== Document segment
# Help with Hub Motors



## Ausdroid (Apr 29, 2020)

Hello, we are building a 6 wheel drive 500kg robot vehicle and are stuck in our design flow as we have to choose between using a standard 2kW brushless motor and then building a hub with reduction drive, or using hub motors.

While we would love to use hub motors, we can't find any with an IP65 or IP67 ingress rating. As this will be used in hostile, muddy wet environments, this is a requirement. 

So far, we cannot find any wheel motors that have a decent IP rating. Why is this? Do electric vehicles not go through pools of water? Do they not get submerged up to the hubs?

Any help in trying to find a 2kw waterproof hub motor would be great.


----------



## Duncan (Dec 8, 2008)

Hub motors are very rare - because they are a bloody silly idea for most applications!


----------



## Ausdroid (Apr 29, 2020)

That probably explains their overwhelming popularity. I thought it would be more to do with their more compact use of space, lack of requirement for reduction drives, transmissions and associated losses, reduced weight etc.

Silly me!


----------



## Duncan (Dec 8, 2008)

Ausdroid said:


> That probably explains their overwhelming popularity. I thought it would be more to do with their more compact use of space, lack of requirement for reduction drives, transmissions and associated losses, reduced weight etc.
> 
> Silly me!


So overwhelmingly popular that you can't find any!!

Great for bikes and other light vehicles - totally crap for road vehicles!

The problems are
(1) Torque is proportional to weight - so we usually use a gearbox to increase the torque - Tesla uses a 35 kg motor to give the torque that would have required a 300 kg motor

(2) Additional unsprung weight is a BAD idea

The result is hub motors are used for Bikes - low powered motor bikes 
AND
Huge great mining trucks where the speeds are low

For something car sized and operating at highway speeds - CRAP


----------



## Ausdroid (Apr 29, 2020)

Duncan said:


> For something car sized and operating at highway speeds - CRAP


Sorry, i thought I posted this on the Non Road Going thread.

Oh, I did!

Tesla are very clever, however that is a CAR!

Did I fail to mention this is an off road 6x6 that only weighs 500kg. How would you suggest that I drive six wheels without having motors on the hubs? Run six axles and CV joints?


----------



## Duncan (Dec 8, 2008)

Ausdroid said:


> Sorry, i thought I posted this on the Non Road Going thread.
> 
> Oh, I did!
> 
> ...


500 kg is car sized - and yes if you want it to go fast then you should run six driveshafts

If you are happy with 5 mph - then - even then nunning driveshafts is better


----------



## brian_ (Feb 7, 2017)
====
== Information supplied
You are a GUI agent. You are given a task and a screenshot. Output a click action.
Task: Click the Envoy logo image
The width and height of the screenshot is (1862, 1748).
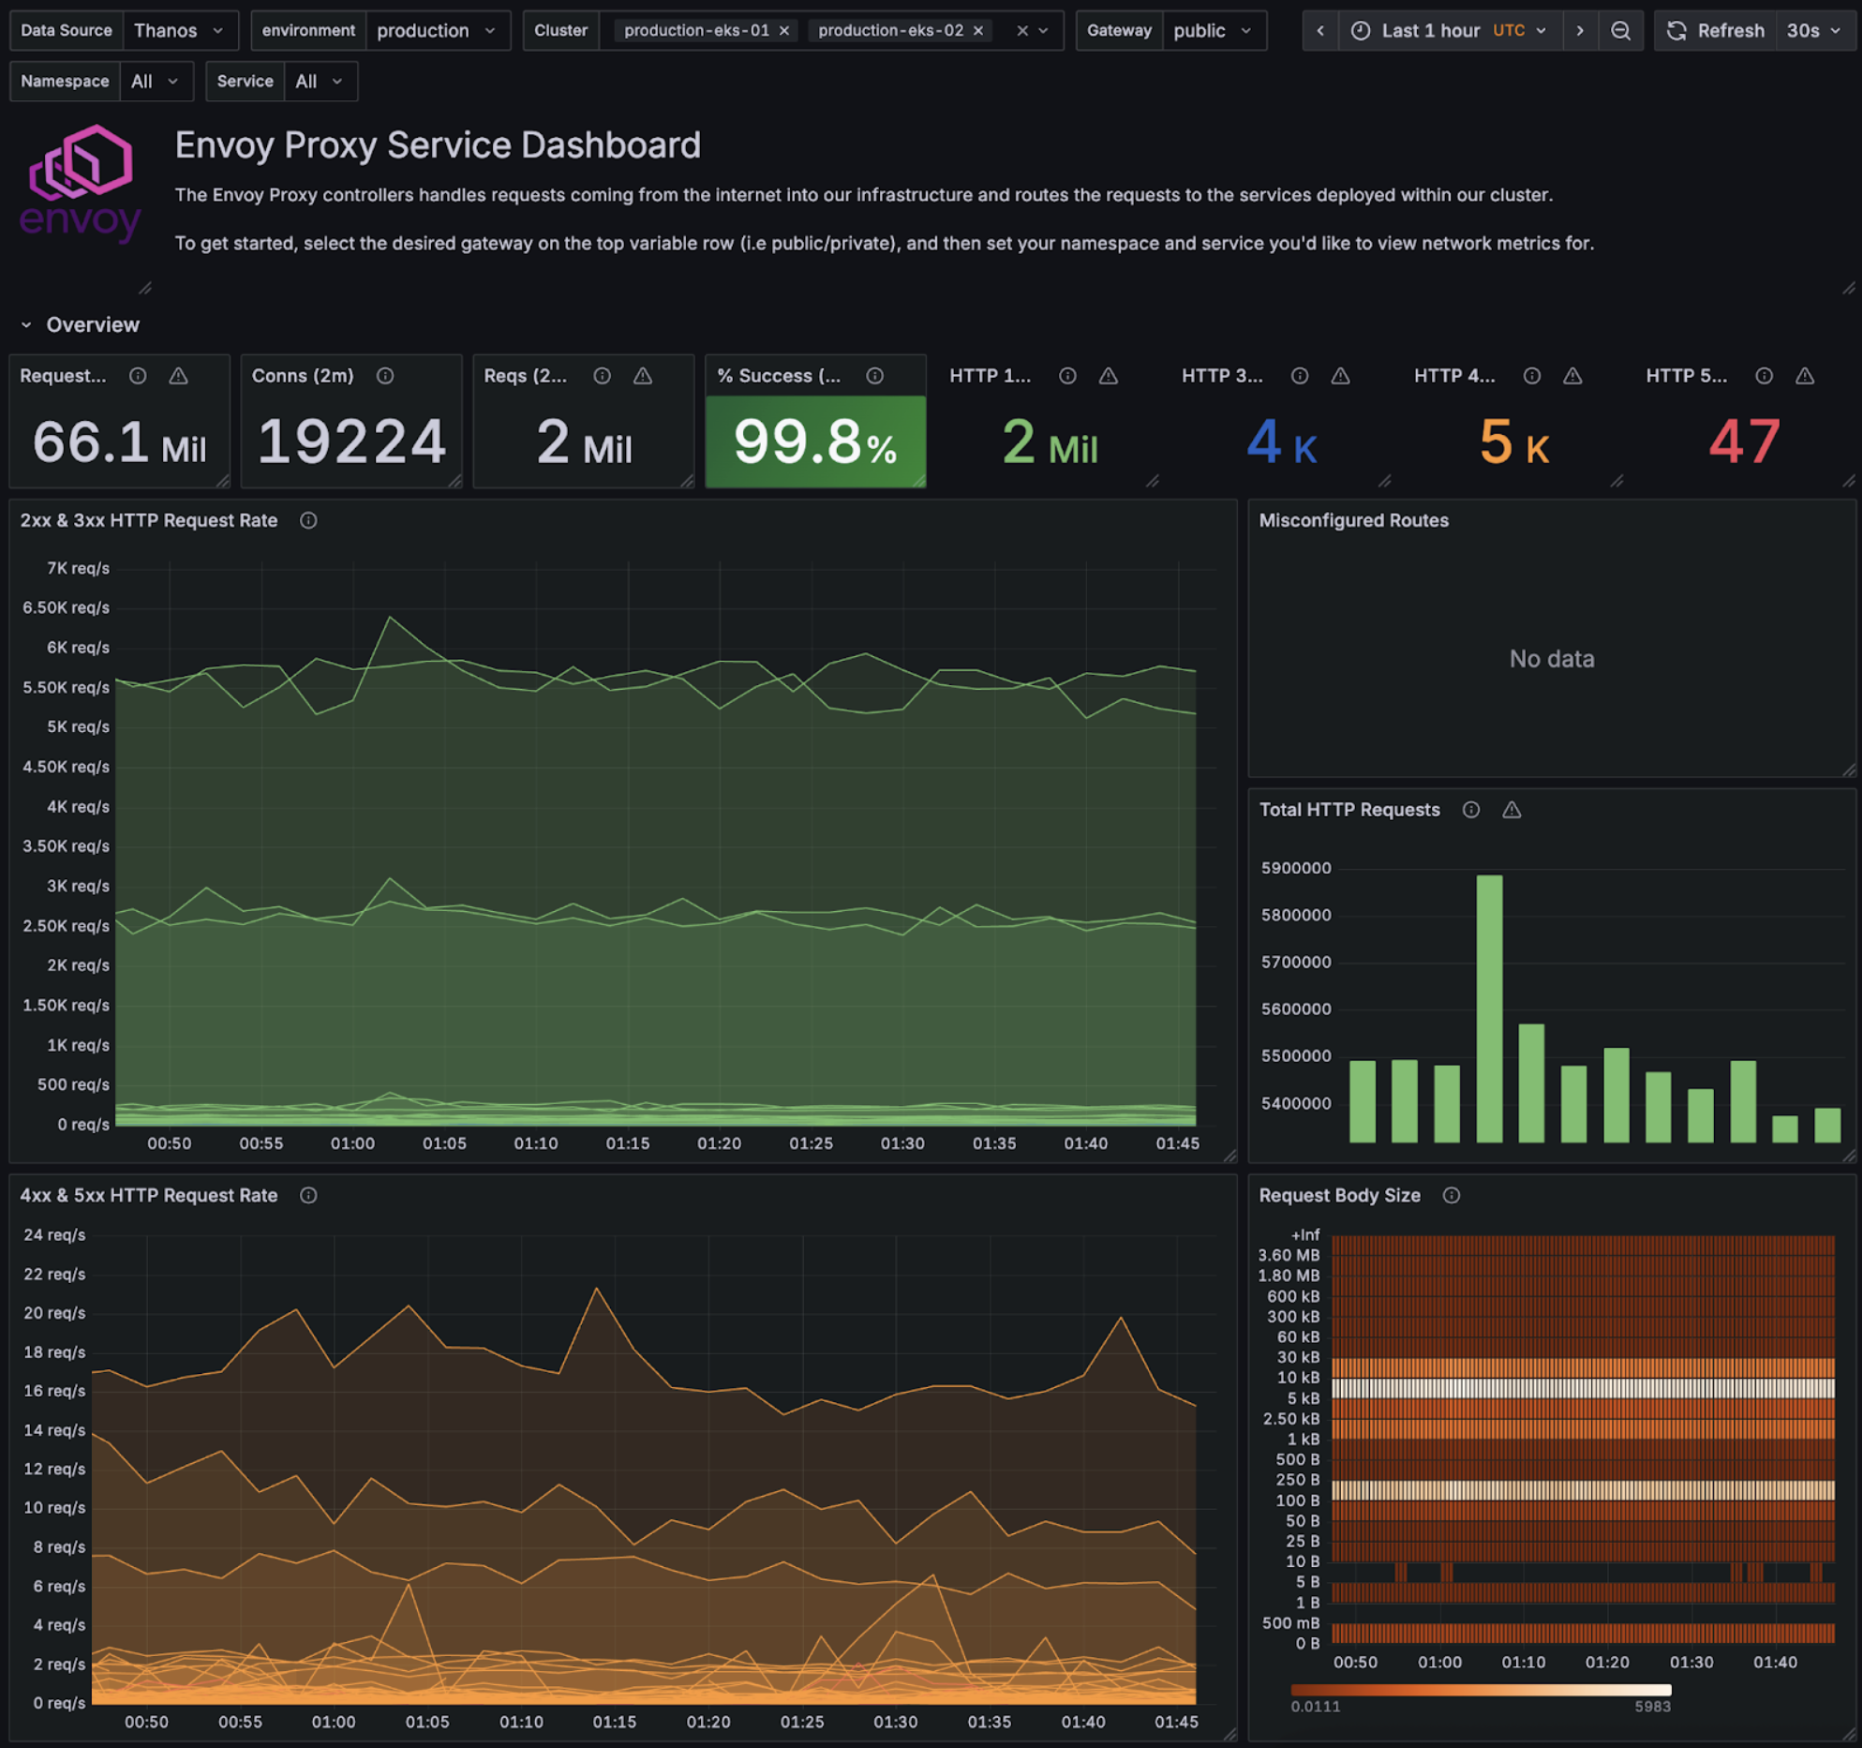point(80,184)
====
**Objective 1:**
Answer these from the hub motor thread, one line each:
(a) What total weight is given for the robot vehicle being built?
(b) Which ingress ratings does the builder require?
(c) Which two kinds of vehicle are named as the places where hub motors are used?
**Objective 2:** List every distinct weight in kilograms mentioned in the hub motor thread, and say what each one refers to.
**Objective 3:** Continue the hub motor thread by writing the post that follows the last heading.

**Expected answer 1:**
(a) 500kg.
(b) IP65 or IP67.
(c) Low-powered motor bikes and huge mining trucks where the speeds are low.

**Expected answer 2:**
- 500 kg: the six-wheel-drive robot vehicle being built
- 35 kg: the motor Tesla uses
- 300 kg: the motor that would otherwise have been needed for the same torque

**Expected answer 3:**
Ausdroid said:


> So far, we cannot find any wheel motors that have a decent IP rating. Why is this? Do electric vehicles not go through pools of water? Do they not get submerged up to the hubs?


Electric vehicles deal with the same driving conditions as non-electric vehicles, but roadgoing EVs (cars) don't use hub motors. The motors which they do use are well sealed and at least splash-proof, and likely "waterproof" for minimal immersion for a limited time.



Ausdroid said:


> That probably explains their overwhelming popularity. I thought it would be more to do with their more compact use of space, lack of requirement for reduction drives, transmissions and associated losses, reduced weight etc.


Hub motors are popular in electric bicycles, and some types of equipment (such as some robotic devices), but rare otherwise. I realize that this thread is about a robot vehicle, but this should be understood to be a specialty application.

Hub motors do have the same requirement for reduction gearing as other motors. With any motor location there is always a tradeoff between the cost, bulk, and weight of a reduction drive, or the cost, bulk, and weight of a much larger motor that is required if the motor must operate at wheel speed due to the lack of reduction drive. The location of the motor in-wheel or inboard is not related to the need (or lack thereof) for multiple transmission ratios.

The only advantages of in-wheel motors are packaging, and the avoidance of an axle shaft (especially in some cases such as where ability to steer the wheel through the large angle is valuable).


----------



## brian_ (Feb 7, 2017)

Ausdroid said:


> Tesla are very clever, however that is a CAR!
> 
> Did I fail to mention this is an off road 6x6 that only weighs 500kg.


Why do so many people seem to think that Tesla is the only manufacturer of electric cars? Weird...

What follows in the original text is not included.